Meditation time – Tuesday, March 27, 2012:

Since my “highs” on Thursday, I have been in a downward spiral into confusion, lostness, depression, and anxiety. With everything going on I feel pulled in all different directions, and this is crazy making for me. I take these feelings into my morning meditation.

Surrender! This Letting Go is the immediate word that floated up before I even began my meditation. With this I am suddenly aware that I don’t know where I am or who I am. I am aware of the truth of this awareness of profound not-knowing. AND I feel myself surrendering to these feelings of being in the unknown, and as I surrender to these feelings of being in the unknown, the experience of surrendering is somehow freeing for me. Immediately freeing, even. I am shocked at the power, quickness, and simplicity of this experience. I stay with it.

It is a floating kind of feeling. From this place of not knowing I am not fighting the currents around me. I am free to be curious about all around me. I can breathe. Suddenly my little boat has come to a new place of quiet waters. After weeks of being in what has at times felt like the level 4 and 5 rapids of the River of Life, I am now, suddenly, in a clear calm pool of water.

And immediately I notice other boats around me – each boat holding a significant person in my life – Pat, family members, friends, colleagues, antagonists, folks of every variety and role in my life. And we are all in these calm waters. Seems like a life review that might happen at the end of one’s life.

I relax. I feel the lifting of a powerful tension field that has engulfed me for several days. Maybe for much of my life. I am aware that this is a time for great healing. And I realize that we deserve it. All of us have worked hard. This can be a time of relaxation and joy as we pause in our journey of life.

And I am not clinging to this space of calm, for we shall move on. I can be open to this place of calm and open to the next set of rapids downstream. We are being honed and shaped, purified and transformed. But I notice that I resist staying in these calm waters.  What? This resistance troubles me. It seems there is a part of me that relates to busyness, to being in the “thrill” of navigating the rapids – perhaps to hide me from truly experiencing the ups and downs of life. Busyness – another trick of my ego.

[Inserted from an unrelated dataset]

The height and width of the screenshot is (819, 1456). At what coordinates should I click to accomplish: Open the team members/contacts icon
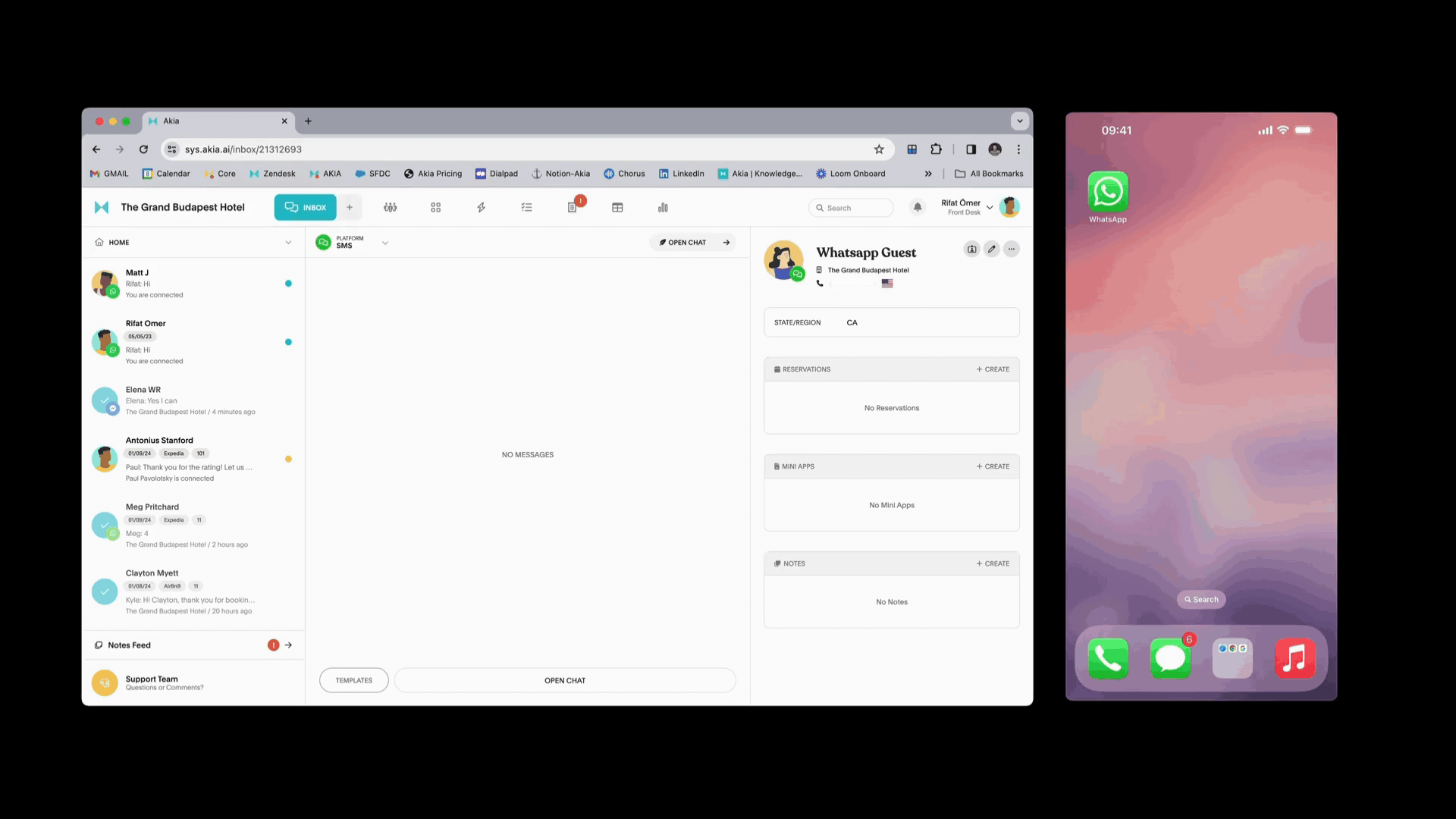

Such was my morning meditation. I felt gratitude for the grace of this experience and the awareness it provided.

Coffee Time

Pat and I sit for a while. She then asks where I am and I share what came up in my meditation. For me my meditation experience felt profound, and I notice that tension returns when Pat does not respond to my sharing – says nothing. Can I simply be with my tension? What am I demanding of Pat? That she lets me know that she sees me by responding to what I shared? That she appreciates and even celebrates the joy that arises in me when such insights about my being arise? I sit longer. Can I appreciate myself – and appreciate Pat, the two of us just sitting here in our respective boats? Can the tension field just be here? I notice that no further words are necessary.

The silence ends

Pat: I am aware that after three weekends apart and a week before that at a journal retreat that this week our morning coffee times are very short, driven by my morning schedule. I am sad about this.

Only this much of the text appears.